- ACTIONS TO TAKE
a - In the preface about writing "Two-Ton Tina," which fictional character is Nathan modeled after?
b - Put this sentence from the preface about "Two-Ton Tina" into Spanish: "That was the birth of “Two-Ton Tina,” and to this day it’s still one of my favorite works I’ve written."
c - Carry on the preface about writing "Two-Ton Tina" from its last sentence.

- SUPPLIED TEXT
——————

Preface
There was a night nearly eight years ago when I decided to push the limits of what my brain was capable of processing. I was curious if I could alter my self—explore the boundaries of human experience and reform my self in some kind of unpredictable but hopefully positive way—so I did what anyone living in Florida with a drawer full of LSD and a kitchen full of edibles would have done: a shit-ton of drugs all at once. Cups and cups of coffee, two very large and potent marijuana cookies, and an unquantifiable amount of LSD, all ingested over the course of a couple hours.
Well, I got what I asked for, and the whole story deserves a full article of its own—but to keep it short, there were moments where I was a god, completely connected to and understanding of everything within and without of my corporeal carapace, euphoric beyond euphoria. Then there were moments of utterly unbridled fear and rage, fear that I had gone too far and had broken my self for good—I could see objects in my bedroom (the lamp, the bed, etc.), but I could not remember the syllables that grounded them into reality and I had only a vague notion of what they were used for. I spiraled into an abyss—had literal visions of myself tumbling endlessly through blackness—that felt like falling for an eternity but what was probably only ten minutes at most before I was able to focus on the music I had playing in the background and drag myself out.
I’d felt dejected for a whole week after that bad trip, and in an attempt to get out of that mopey mood, I forced myself to write a short, comical story. That was the birth of “Two-Ton Tina,” and to this day it’s still one of my favorite works I’ve written. In fact, I like it so much that I’m considering expanding Nathan’s journey into present day so I can explore current cultural issues through his own special mix of innocence and curtness.
Nathan, the main character, is modeled after Henry Chinaski from Charles Bukowski’s novel Post Office. I was looking to create a hyperactive, oblivious, and rude-but-not-totally-unlovable spaz. I believe I succeeded, but you can decide that for yourself.

——————

- ENTRIES SUPPLIED
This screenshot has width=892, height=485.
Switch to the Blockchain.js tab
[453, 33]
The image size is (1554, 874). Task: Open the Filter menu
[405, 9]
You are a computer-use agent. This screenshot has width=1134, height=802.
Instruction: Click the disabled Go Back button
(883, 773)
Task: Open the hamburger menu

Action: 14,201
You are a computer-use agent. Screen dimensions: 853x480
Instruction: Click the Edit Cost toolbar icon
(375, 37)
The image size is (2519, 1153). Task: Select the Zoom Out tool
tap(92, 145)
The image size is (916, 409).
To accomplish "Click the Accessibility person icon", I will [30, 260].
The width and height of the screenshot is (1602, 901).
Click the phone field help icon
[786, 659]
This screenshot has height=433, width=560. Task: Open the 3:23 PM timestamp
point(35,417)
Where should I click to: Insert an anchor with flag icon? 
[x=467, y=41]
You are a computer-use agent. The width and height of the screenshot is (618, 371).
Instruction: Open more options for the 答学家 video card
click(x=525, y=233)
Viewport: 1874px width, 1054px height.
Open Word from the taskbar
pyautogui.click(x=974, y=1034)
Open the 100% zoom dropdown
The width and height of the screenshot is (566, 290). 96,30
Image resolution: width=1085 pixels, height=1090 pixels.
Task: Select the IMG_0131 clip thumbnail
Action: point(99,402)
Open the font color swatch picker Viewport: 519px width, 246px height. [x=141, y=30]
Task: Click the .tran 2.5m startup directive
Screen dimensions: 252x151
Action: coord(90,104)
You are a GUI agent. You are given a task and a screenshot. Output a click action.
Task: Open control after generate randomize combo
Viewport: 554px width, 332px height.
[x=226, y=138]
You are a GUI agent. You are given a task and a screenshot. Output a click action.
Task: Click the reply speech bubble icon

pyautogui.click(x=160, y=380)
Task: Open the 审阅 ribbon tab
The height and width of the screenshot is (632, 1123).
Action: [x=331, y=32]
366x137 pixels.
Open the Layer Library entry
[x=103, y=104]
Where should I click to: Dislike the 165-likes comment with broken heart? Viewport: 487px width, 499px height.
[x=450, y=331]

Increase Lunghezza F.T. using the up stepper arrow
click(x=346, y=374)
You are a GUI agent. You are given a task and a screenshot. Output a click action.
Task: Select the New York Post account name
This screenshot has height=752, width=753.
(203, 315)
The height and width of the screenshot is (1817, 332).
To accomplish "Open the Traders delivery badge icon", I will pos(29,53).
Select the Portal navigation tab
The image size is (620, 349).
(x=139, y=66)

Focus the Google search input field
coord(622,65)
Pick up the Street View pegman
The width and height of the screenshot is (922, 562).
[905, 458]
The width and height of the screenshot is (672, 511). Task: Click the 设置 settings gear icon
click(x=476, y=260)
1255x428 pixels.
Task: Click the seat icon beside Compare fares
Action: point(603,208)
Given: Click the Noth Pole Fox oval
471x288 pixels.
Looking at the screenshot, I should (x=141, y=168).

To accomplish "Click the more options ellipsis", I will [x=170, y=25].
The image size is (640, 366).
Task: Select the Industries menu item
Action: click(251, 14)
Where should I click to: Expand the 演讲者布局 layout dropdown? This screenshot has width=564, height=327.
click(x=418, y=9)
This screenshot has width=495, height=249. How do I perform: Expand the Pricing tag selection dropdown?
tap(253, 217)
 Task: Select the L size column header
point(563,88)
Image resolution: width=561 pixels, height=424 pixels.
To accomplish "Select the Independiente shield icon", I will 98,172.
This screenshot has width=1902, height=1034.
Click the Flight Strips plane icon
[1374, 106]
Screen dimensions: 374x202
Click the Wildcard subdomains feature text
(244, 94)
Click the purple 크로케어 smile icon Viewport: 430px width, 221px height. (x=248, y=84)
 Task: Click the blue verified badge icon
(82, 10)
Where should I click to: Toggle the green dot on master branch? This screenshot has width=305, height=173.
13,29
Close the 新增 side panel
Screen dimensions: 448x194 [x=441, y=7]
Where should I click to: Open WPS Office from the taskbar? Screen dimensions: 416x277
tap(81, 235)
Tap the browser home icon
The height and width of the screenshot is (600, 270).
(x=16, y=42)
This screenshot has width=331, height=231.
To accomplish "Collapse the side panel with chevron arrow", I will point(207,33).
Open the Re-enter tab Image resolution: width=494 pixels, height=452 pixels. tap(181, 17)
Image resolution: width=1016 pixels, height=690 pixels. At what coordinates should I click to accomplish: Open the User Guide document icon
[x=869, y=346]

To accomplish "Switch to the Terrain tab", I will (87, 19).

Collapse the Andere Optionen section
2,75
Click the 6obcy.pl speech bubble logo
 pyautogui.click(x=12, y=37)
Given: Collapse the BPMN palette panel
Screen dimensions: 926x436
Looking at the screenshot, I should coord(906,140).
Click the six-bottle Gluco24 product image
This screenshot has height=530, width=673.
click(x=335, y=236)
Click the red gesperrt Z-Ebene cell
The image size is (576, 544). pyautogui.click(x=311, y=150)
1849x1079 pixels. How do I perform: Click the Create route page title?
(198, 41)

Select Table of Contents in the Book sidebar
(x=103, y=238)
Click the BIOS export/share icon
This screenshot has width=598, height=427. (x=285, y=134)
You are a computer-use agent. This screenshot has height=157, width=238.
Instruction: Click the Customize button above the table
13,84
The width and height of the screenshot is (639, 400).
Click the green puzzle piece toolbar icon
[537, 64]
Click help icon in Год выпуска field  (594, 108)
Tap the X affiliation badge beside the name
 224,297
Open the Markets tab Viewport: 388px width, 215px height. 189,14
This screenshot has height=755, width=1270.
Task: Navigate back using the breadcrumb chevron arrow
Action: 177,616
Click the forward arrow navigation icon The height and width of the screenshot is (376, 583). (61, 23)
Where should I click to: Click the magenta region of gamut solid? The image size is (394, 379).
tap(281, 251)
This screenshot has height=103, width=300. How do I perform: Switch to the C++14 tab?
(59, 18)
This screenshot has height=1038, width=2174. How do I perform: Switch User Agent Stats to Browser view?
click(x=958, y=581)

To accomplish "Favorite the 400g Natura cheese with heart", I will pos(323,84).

——————

- SET OF ANSWERS
a - Henry Chinaski from Charles Bukowski's novel Post Office.

b - Ese fue el nacimiento de «Two-Ton Tina», y hasta el día de hoy sigue siendo una de mis obras favoritas de todas las que he escrito.

c -
I had sent “Two-Ton Tina” to a handful of online magazines in an attempt to get it published, but it’s not exactly a politically correct yarn. At this time in 2014, I’d already been aware that the majority of literary gatekeepers were the kind of progressives that frowned on anything which may cause the sticks forever lodged in their behinds to further splinter off deeper into their bowels. I had read multiple articles and forum threads written by men claiming that for years their writings were ignored until they submitted them under female and often ethnic pseudonyms. Which is to say, it seemed to me, that writing had largely become no longer about the quality of the story but instead the superficial traits of the writer. This isn’t to say conservative gatekeepers are much better. They have their own stringent ideals that critiquing will often guarantee a submission ends up on the rejection pile. This puts me in a kind of purgatory—culturally homeless, and by causation politically homeless. And no, I’m not claiming that this culture-war mentality is the only reason I was unable to publish “Two-Ton Tina” or other stories. A lot of the fault also falls on me: submitting to the wrong places (though I surveyed the publication playground with some thoroughness), not submitting to enough places, giving up on stories too early, not going out of my way to chat up the right contacts, etc. And of course there’s also the possibility I simply suck. Still, I think it’s worth noting that the stories I like to tell tend to be controversial, though I am not aiming to be so. They are the kind of stories that perhaps have a classic feel, that belong in a bygone era before feelings and virtue signaling became more important than creativity and substance, before walking on eggshells became more important than marching proudly over top of them—more important than actual art, in other words. They are the kind of stories that Bret Easton Ellis, writer of American Psycho (one of my favorite novels), has claimed on multiple occasions are impossible to get picked up by a major publisher nowadays.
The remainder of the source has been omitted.